A city developed within the city of Deadwood, electing their own Chinese mayor and council, and establishing their own police force, fire department, and a Masonic Lodge. Thus, they preserved and celebrated their customs and traditions, including the especially festive Chinese New Year, which added much to the rich tapestry of Deadwood society. In 1893 the Deadwood Pioneer reported, “Deadwood has for her size perhaps the largest colony of Chinese east of San Francisco.” Though not accurate, the opinion did acknowledge the level of influence by the Chinese in the community.
In spite of the positive aspects and contributions of the Chinese to Deadwood, there were incidents of violence and racism. Combined with business competition, and the faltering mines these factors led to the exodus of Chinese in the following decades, until the official Lawrence County census of 1940 listed only two residents of Chinese heritage.
Some Chinese descendants still return to Deadwood to participate in Society of Black Hills Pioneers events, where members of the Society commemorate the contributions and achievements of all of the Black Hills pioneers.

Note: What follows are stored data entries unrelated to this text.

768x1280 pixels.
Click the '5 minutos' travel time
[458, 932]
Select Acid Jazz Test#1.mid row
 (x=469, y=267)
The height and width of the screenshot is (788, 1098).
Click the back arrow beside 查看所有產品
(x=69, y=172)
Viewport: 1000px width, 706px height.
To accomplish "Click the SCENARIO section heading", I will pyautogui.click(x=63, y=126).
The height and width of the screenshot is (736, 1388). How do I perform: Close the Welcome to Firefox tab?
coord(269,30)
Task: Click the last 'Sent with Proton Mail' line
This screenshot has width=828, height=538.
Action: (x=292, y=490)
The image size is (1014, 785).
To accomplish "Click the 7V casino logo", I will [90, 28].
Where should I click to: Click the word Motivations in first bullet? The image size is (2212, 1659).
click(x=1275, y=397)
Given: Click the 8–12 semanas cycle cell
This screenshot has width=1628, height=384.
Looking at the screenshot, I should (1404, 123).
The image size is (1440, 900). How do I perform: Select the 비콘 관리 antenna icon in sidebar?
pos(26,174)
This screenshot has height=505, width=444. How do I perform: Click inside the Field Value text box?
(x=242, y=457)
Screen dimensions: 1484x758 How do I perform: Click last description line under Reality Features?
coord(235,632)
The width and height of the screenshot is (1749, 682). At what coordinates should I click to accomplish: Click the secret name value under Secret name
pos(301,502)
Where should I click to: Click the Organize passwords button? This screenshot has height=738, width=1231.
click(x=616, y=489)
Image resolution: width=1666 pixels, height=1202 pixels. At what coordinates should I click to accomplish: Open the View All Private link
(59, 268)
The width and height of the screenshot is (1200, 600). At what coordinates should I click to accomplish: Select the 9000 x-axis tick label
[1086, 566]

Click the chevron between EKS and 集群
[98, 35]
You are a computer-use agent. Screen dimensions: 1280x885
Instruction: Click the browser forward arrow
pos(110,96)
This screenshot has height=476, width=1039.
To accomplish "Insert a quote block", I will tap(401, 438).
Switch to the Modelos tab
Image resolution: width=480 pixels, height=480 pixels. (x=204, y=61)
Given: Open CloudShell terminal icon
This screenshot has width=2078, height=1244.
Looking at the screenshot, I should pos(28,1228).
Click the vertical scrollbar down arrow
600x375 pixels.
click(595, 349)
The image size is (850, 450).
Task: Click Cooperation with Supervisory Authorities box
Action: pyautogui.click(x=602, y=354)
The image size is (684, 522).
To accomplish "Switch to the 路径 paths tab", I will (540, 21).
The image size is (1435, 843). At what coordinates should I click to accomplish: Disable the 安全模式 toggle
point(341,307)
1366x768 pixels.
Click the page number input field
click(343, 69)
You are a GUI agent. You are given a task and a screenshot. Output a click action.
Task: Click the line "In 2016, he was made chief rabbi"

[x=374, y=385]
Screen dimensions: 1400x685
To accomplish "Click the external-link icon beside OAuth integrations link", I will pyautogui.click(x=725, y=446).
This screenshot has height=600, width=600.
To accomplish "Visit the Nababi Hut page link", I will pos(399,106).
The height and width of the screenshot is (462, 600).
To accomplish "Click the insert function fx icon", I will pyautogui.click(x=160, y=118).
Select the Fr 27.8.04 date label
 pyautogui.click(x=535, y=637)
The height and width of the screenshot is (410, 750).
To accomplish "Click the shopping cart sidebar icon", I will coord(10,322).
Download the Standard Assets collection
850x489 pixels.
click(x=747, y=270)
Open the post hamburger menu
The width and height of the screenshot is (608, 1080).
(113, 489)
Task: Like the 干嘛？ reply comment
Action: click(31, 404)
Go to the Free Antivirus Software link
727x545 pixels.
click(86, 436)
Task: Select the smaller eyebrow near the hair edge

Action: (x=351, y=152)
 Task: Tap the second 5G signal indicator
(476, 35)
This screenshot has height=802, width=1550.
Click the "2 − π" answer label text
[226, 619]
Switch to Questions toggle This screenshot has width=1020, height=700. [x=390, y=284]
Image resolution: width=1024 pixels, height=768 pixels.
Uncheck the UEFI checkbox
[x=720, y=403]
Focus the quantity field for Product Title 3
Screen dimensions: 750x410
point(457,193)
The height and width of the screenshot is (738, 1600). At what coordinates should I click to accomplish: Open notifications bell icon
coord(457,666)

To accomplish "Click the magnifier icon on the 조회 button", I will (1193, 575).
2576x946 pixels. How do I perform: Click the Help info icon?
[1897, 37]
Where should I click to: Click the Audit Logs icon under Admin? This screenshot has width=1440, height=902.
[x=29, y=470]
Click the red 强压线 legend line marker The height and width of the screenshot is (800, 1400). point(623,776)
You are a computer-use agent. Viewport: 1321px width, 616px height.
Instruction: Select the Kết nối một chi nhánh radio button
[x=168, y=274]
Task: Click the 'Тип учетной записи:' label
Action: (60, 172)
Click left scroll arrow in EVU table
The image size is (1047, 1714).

In the early summer of 2001, workers razing an old building for a new parking lot uncovered remains of part of the old Chinatown district. The South Dakota State Historical Society Archaeological Research Center was asked by the city of Deadwood to excavate the site as part of their preservation efforts.
What they have discovered at the site provides an astonishing glimpse into the daily life of some of Deadwood’s more colorful and least understood early residents.
The Journey Museum is a main venue for the artifacts taken from the dig and Deadwood’s Adams Museum has a fascinating exhibit on display called “Understanding Chinatown.”